The mutual hostility appears to date back to 2005, when NHK’s educational channel broadcast a special documentary on the wartime sex slaves (euphemistically referred to as “comfort women”).
“Just prior to the broadcast, Mr Abe was serving as the deputy-chief cabinet officer,” recalls an LDP Diet member. “He said the program’s contents were ‘too one-sided’ and tried to apply pressure to alter the program. The producer reacted by announcing a press conference at which he wept in front of the media, while protesting government pressure.
“Afterwards Abe remarked that the program was ‘not true’ and the relationship subsequently worsened.”
During his previous tenure as prime minister, at which time he suffered health problems, Abe apparently blamed NHK for negative treatment in the media.
Just after Abe was reelected in December of last year, most of the participants who took part in an NHK panel discussion program called “Tettei Toron” (detailed debate) were critics of Abe and his policies.
As recently as April 8, Abe truculently posted on his Facebook page, “NHK has refrained from reporting on my conference with the president of Mexico, so I am posting it here.” When he subsequently learned that NHK had in fact reported the meeting on its 19:00 news broadcast he posted an apology.

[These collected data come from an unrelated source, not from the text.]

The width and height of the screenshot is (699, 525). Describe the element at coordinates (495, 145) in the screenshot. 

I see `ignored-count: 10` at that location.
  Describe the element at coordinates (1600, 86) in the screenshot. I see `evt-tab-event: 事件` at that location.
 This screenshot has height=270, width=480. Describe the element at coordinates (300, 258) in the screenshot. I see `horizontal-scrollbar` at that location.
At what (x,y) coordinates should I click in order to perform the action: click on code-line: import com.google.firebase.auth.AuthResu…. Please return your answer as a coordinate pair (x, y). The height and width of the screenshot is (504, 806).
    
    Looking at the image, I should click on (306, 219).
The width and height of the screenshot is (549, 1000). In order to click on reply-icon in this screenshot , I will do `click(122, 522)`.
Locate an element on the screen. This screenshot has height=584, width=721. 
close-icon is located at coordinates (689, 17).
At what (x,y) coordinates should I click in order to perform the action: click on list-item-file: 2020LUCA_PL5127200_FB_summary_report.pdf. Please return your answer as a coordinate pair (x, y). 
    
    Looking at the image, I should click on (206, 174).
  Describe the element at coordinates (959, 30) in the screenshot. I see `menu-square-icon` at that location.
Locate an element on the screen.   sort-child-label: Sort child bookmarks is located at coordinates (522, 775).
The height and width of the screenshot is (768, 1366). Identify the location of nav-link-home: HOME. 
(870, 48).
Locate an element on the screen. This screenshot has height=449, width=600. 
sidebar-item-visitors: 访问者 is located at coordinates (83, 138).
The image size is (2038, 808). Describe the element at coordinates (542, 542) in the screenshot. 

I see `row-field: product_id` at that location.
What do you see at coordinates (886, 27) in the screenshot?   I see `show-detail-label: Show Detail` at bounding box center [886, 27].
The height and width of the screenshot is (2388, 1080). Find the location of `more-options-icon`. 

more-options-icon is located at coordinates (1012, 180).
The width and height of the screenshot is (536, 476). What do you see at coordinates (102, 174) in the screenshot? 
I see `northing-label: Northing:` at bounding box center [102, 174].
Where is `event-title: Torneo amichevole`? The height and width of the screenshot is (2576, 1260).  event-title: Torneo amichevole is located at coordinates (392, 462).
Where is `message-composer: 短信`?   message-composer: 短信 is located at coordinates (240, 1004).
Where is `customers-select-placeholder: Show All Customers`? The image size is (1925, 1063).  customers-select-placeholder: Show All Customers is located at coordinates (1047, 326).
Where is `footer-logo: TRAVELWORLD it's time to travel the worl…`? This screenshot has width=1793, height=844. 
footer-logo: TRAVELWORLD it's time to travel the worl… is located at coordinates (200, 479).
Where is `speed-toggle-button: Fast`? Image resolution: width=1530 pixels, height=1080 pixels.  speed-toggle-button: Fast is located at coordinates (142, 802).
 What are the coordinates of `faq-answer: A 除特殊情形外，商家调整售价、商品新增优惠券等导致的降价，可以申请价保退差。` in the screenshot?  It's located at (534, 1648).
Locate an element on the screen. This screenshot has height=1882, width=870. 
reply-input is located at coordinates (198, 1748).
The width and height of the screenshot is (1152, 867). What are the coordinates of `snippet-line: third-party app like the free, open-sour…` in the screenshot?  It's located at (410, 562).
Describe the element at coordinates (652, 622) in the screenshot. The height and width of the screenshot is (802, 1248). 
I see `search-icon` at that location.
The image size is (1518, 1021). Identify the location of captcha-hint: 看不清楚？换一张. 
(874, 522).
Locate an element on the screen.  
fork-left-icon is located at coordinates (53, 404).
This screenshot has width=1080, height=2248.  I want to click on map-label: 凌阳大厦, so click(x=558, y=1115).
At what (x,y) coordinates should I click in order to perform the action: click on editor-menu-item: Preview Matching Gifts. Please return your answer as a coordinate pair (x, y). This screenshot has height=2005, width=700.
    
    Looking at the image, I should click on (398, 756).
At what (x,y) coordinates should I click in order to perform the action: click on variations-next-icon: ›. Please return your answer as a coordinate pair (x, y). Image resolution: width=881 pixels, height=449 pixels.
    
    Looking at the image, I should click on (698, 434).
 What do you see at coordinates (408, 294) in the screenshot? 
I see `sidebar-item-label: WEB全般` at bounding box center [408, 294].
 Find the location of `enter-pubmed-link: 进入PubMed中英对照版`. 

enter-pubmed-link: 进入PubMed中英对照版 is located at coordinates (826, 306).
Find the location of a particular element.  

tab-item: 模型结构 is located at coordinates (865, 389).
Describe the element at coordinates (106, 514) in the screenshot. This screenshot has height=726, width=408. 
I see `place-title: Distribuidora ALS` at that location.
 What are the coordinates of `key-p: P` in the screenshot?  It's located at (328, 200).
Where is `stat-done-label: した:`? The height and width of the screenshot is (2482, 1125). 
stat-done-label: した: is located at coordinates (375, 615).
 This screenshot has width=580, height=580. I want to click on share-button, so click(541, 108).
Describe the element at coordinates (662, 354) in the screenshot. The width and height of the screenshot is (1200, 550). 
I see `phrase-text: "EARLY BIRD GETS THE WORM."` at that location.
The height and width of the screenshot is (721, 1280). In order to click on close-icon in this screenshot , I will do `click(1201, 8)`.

“The Facebook posting did not create much of a stir,” said the previously mentioned broadcast industry source, “But it clearly shows that Abe is oversensitive about NHK in general.”
Meanwhile, as a result of NHK’s reduction in viewer fees from last autumn, the broadcaster’s revenues declined by 1.3 billion yen. The two sides now appear to have announced a cease-fire, and NHK is hoping that in exchange for Abe’s good will it can expect government approval on a new fee structure—a “win-win situation” as Abe likes to call it, according to broadcast journalist Makoto Odagiri.
“From this month, NHK has set up a new ‘Media Planning Office,’” says Makoto Kanazawa, a broadcast critic. “It has shown extraordinary interest in charging fees for Internet usage.”
Imposing such a fee would, needless to say, bring in enormous revenues, but NHK is not satisfied even with that. Not content to stop at personal computers, it is also said to be considering a fee on any device capable of receiving a TV signal—as Article 96 of the broadcast law entitles it to do. In other words, mobile telephones, car navigation systems, and even console type video games.
What’s more, every single unit would be taxed. So a trucking company with 100 vehicles equipped with navigation systems would pay for its office, plus all the trucks in its fleet—101 in total.
Empowered by the laws, NHK will also go after fees from households using cable TV, from which it has not energetically attempted collection up to now.
NHK is also pursuing corporate deadbeats who have neglected to pay. From July 2012 it went to court against the Toyoko Inn and several other business hotel chains, which NHK claims are in arrears for 521 million yen in viewer fees for the TV units in their guest rooms.
From the cozy new relationship between Abe and NHK’s ravenous appetite for money to lavish on its overpaid employees—and abetted by the “spineless” mass media that neglects to report what’s going on—it looks like Japan’s sheeple are being set up for another shearing.